Affronta invece il tema dei rimedi a disposizione del terzo creditore ipotecario che sia rimasto estraneo al giudizio che si è concluso con la sentenza dichiarativa dell’acquisto per usucapione, Cass. civ., sez. III, 28 settembre 2012 n. 15698, la quale pur ribadendo che il possesso ultraventennale del bene ipotecato comporta l’acquisto della proprietà senza vincoli o limitazioni, atteso che la concessione dell’ipoteca non interrompe la continuità del possesso, ha affermato che il creditore ipotecario, poiché nel giudizio di accertamento dell’usucapione, non è né contraddittore necessario né legittimato passivo, ove intenda tutelarsi deve proporre opposizione revocatoria, ai sensi dell’art. 404, comma 2, c.p.c..

Ad una parziale diversa conclusione è giunta Cass. civ., sez.
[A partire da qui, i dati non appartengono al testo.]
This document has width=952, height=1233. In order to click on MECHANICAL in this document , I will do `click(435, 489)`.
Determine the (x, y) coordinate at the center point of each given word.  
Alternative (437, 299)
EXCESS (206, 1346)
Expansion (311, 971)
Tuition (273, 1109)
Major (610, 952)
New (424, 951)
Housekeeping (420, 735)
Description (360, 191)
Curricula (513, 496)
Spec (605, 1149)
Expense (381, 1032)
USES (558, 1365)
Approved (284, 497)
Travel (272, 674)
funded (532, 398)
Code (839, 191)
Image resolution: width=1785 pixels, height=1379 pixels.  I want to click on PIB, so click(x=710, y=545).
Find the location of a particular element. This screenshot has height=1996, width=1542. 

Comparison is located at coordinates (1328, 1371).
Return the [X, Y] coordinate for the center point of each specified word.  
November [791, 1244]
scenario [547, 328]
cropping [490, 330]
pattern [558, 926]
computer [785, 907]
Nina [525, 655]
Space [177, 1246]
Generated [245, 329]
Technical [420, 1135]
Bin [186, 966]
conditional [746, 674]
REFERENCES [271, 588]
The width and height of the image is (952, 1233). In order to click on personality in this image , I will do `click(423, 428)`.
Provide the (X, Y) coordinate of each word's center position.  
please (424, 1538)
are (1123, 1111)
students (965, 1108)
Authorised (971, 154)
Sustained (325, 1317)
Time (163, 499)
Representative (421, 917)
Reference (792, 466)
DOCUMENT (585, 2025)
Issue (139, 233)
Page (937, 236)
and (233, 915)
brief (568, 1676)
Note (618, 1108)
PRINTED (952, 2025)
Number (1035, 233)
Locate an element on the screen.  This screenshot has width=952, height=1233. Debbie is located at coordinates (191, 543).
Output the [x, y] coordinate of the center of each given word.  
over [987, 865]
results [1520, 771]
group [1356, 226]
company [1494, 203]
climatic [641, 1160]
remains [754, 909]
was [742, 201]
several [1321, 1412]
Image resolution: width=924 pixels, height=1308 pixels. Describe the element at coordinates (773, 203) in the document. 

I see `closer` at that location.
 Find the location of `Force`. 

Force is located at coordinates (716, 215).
III, 13 novembre 2019, n. 29325, secondo cui “Il creditore garantito da ipoteca iscritta nei registri immobiliari anteriormente alla trascrizione della domanda giudiziale di usucapione del medesimo immobile è litisconsorte necessario nel giudizio di usucapione, con la conseguenza che la sentenza pronunciata all'esito di un giudizio al quale non sia stato posto nelle condizioni di partecipare è a lui inopponibile e potrà, semmai, essere prudentemente apprezzata quale mero elemento di prova dal giudice dell'opposizione di terzo ex art. 619 cod. proc. civ. promossa dall'usucapiente avverso l'espropriazione immobiliare del bene usucapito.

Se si dovesse consolidare quest’ultimo orientamento, la posizione degli acquirenti sarebbe certamente più tutelata.